*Records for this exercise*:
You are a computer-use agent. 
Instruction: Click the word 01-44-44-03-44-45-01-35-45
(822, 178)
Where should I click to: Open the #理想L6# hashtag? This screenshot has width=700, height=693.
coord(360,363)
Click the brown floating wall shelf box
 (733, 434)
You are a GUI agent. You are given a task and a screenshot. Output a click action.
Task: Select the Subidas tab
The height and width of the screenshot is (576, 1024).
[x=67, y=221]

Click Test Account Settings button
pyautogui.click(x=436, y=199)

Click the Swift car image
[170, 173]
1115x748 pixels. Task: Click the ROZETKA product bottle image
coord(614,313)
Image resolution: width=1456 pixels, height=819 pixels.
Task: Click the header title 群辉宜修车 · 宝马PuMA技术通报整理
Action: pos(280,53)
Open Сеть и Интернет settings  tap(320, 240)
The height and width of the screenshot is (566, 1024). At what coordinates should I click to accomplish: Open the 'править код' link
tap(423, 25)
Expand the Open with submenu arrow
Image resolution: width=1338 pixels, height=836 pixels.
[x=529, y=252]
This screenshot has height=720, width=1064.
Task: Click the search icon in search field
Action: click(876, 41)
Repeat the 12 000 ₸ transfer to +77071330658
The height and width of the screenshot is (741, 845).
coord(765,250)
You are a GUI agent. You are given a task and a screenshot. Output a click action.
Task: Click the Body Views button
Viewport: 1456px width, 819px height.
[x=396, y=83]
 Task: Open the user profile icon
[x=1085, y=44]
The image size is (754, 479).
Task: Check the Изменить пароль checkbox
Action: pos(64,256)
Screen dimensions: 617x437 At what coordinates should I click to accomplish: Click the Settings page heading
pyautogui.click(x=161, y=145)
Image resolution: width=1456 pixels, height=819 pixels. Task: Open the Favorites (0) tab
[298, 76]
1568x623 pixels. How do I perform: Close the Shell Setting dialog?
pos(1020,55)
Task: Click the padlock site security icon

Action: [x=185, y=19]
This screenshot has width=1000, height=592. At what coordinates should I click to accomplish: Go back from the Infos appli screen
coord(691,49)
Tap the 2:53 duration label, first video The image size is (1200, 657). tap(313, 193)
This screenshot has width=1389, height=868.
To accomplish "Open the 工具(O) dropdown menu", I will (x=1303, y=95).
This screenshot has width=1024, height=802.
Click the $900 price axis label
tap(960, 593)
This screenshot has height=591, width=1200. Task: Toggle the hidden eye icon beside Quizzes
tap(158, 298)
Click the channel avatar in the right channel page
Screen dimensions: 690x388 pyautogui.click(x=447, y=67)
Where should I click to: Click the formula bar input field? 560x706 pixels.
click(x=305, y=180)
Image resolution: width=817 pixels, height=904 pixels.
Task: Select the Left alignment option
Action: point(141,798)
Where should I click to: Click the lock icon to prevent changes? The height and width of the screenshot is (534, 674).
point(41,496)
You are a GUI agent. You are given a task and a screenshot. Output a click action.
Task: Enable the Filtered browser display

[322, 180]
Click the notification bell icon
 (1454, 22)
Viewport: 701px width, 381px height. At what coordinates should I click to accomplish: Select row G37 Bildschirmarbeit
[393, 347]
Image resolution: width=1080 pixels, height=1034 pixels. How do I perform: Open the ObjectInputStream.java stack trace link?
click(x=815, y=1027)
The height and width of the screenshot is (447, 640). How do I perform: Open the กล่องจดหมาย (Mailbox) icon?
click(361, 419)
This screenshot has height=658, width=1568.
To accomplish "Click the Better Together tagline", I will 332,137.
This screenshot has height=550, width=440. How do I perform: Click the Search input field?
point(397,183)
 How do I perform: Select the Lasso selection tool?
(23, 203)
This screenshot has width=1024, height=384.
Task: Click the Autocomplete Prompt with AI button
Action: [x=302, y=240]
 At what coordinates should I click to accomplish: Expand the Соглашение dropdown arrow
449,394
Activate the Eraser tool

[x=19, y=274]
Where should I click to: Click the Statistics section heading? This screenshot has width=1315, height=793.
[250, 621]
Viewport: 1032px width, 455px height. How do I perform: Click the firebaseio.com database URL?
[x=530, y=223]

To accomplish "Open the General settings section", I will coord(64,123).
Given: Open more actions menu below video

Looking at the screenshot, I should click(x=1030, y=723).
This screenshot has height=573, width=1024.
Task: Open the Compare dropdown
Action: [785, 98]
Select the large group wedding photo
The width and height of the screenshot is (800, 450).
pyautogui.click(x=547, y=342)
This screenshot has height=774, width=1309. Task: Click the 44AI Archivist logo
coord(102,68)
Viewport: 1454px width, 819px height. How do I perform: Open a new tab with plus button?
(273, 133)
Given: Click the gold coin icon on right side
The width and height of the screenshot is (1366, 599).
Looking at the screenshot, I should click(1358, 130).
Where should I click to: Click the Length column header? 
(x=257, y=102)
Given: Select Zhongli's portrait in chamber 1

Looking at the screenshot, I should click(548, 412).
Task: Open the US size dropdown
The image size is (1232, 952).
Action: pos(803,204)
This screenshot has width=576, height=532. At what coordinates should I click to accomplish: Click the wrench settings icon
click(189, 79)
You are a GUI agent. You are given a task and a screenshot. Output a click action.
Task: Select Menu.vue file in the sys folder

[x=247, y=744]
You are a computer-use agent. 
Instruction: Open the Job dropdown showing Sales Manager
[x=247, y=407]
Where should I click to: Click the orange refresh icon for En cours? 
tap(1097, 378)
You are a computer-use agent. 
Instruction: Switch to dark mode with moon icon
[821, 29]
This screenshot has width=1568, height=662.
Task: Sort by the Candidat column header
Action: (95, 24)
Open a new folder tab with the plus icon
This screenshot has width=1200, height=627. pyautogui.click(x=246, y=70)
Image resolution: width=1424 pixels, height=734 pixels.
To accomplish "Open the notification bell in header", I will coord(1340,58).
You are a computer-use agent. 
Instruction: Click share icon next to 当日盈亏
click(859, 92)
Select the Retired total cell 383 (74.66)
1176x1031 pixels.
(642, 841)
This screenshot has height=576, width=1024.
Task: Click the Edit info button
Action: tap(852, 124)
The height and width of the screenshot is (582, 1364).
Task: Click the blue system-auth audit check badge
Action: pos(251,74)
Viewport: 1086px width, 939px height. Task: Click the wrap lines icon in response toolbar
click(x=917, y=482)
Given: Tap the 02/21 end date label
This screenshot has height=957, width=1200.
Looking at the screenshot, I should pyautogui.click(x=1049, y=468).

*Problem description*: How many lines in the items above contain the string "accomplish"? Case counts. Reply with the number alone.

*Output for this exercise*: 10